“General Intangibles” shall mean all “General Intangibles” as defined in the New York UCC, including all choses in action and causes of action and all other intangible personal property of any Pledgor of every kind and nature (other than Accounts) now owned or hereafter acquired by any Pledgor, including corporate or other business records, indemnification claims, contract rights (including rights under leases, whether entered into as lessor or lessee, Swap Agreements and other agreements), Intellectual Property, goodwill, registrations, franchises, tax refund claims and any letter of credit, guarantee, claim, security interest or other security held by or granted to any Pledgor to secure payment by an Account Debtor of any of the Accounts.
“Intellectual Property” shall mean all intellectual and similar property of every kind and nature now owned or hereafter acquired by any Pledgor, including inventions, designs, Patents, Copyrights, Trademarks, Patent Licenses, Copyright Licenses, Trademark Licenses, trade secrets, domain names, confidential or proprietary technical and business information, know-how, show-how or other data or information and all related documentation.

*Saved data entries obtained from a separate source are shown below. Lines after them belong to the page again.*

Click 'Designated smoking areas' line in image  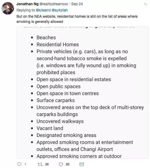(x=66, y=135)
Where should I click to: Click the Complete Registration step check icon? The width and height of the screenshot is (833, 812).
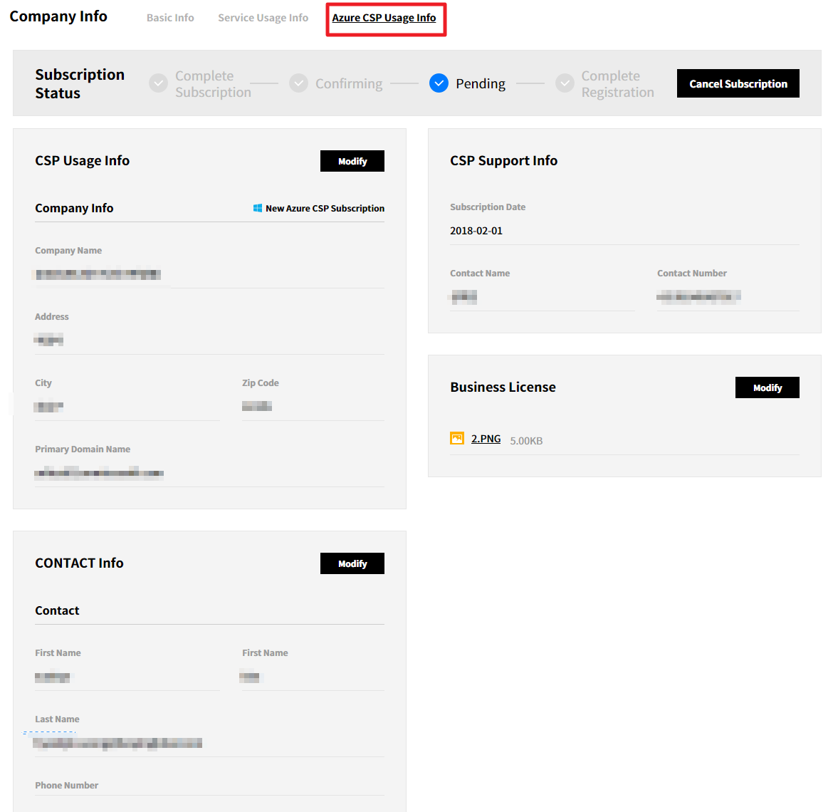(x=565, y=83)
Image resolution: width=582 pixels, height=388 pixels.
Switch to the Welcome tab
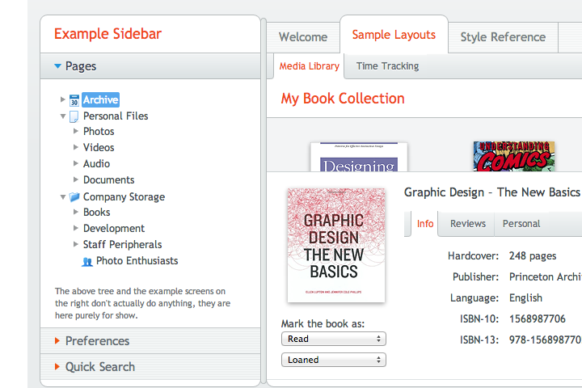coord(303,37)
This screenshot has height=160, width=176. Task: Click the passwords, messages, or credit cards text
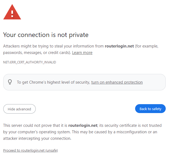click(37, 53)
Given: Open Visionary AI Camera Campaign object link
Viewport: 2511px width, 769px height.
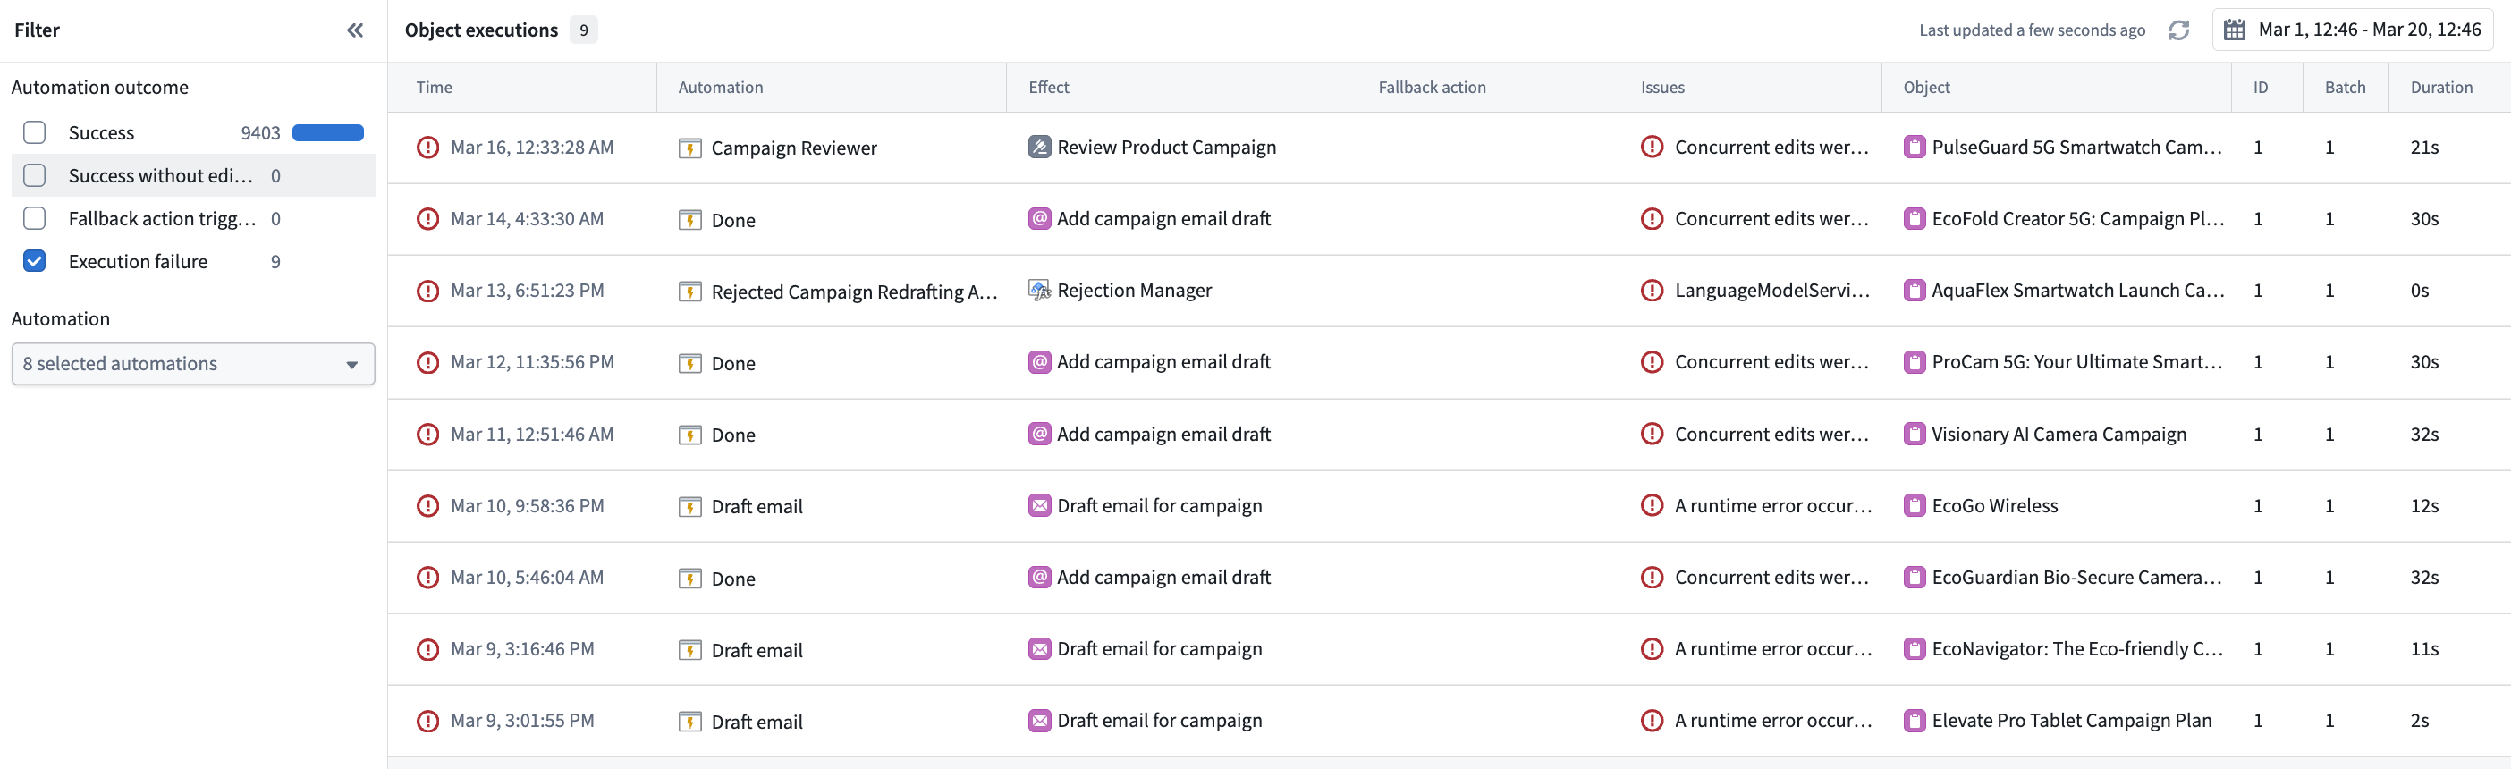Looking at the screenshot, I should click(2058, 435).
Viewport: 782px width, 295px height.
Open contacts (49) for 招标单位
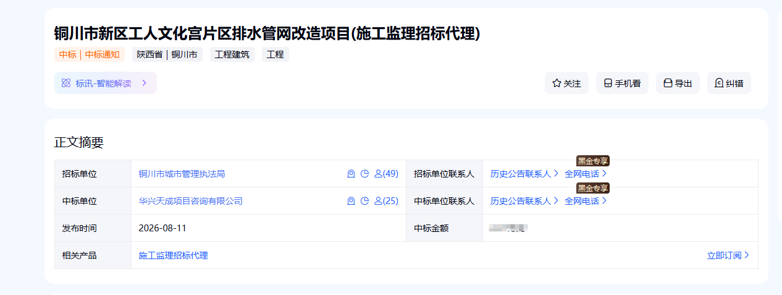coord(386,174)
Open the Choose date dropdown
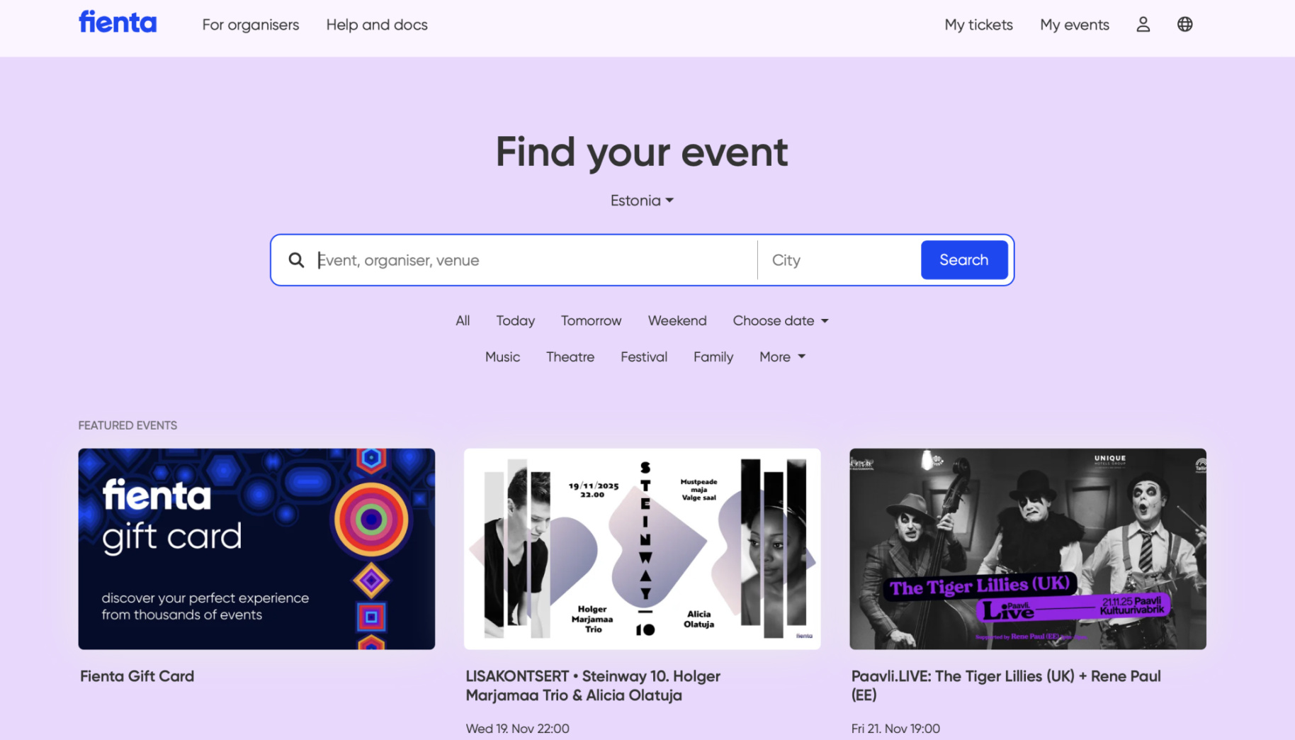Screen dimensions: 1295x740 (780, 321)
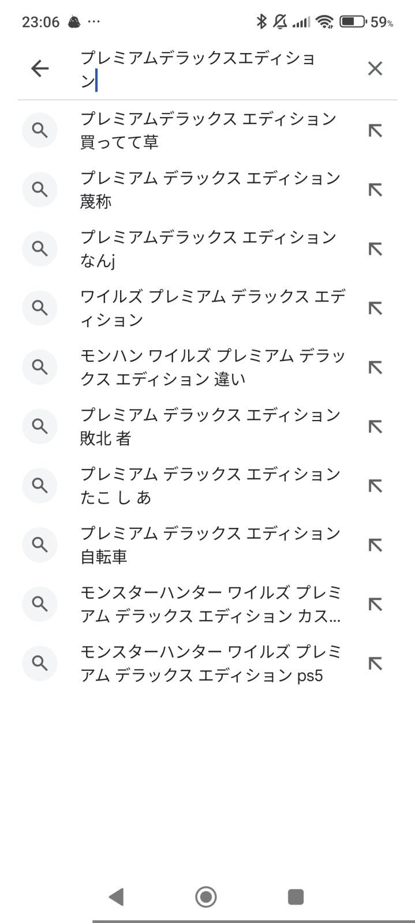Tap search icon beside '買ってて草' suggestion

tap(40, 130)
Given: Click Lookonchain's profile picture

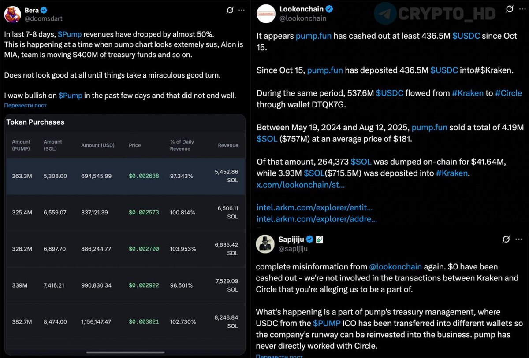Looking at the screenshot, I should (266, 14).
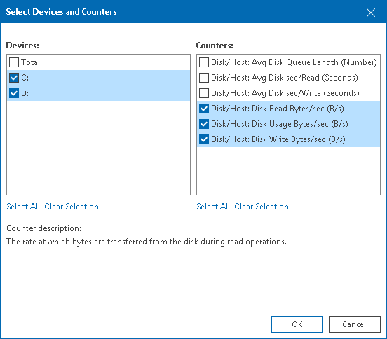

“Instruments” shall mean, collectively, with respect to each Pledgor, all “instruments,” as such term is defined in Article 9 of the New York UCC, and shall include all promissory notes, drafts, bills of exchange or acceptances, including, without limitation, those described on Schedule V annexed hereto.
“Intercreditor Agreement” shall mean the English law governed intercreditor agreement dated [__] 202[_] between, among others, Flutter Entertainment plc as the Parent, the Pledgor and Wilmington Trust (London) Limited as the Security Agent (each term as defined therein).
“New York UCC” shall mean the Uniform Commercial Code as from time to time in effect in the State of New York; provided, however, that, at any time, if by reason of mandatory provisions of law, any or all of the perfection or priority of the Security Agent’s and the Secured Parties’ security interest in any item or portion of the Article 9 Collateral is governed by the Uniform Commercial Code or similar law as in effect in a jurisdiction other than the State of New York, the term “New York UCC” shall mean the Uniform Commercial Code as in effect, at such time, in such other jurisdiction for purposes of the provisions hereof relating to such perfection or priority and for purposes of definitions relating to such provisions.
“Patent License” shall mean any written agreement, now or hereafter in effect, granting to any Pledgor any right to make, use or sell any invention or design covered by a Patent, now or hereafter owned by any third party (including any such rights that such Pledgor has the right to license).
“Patents” shall mean all of the following now owned or hereafter acquired by any Pledgor (or, as required in the context of the definition of “Patent License,” any third party licensor): (a) all patents of the United States or the equivalent thereof in any other country (including industrial design registrations), and all applications for patents of the United States or the equivalent thereof in any other country (including industrial design registrations), including those listed on Schedule IV, and (b) all reissues, continuations, divisions, continuations-in-part or extensions thereof, and the inventions disclosed or claimed therein, including the right to make, use and/or sell the inventions or designs disclosed or claimed therein.
“Pledged Collateral” shall have the meaning assigned to such term in Section 2.01.
“Pledged Debt Securities” shall have the meaning assigned to such term in Section 2.01.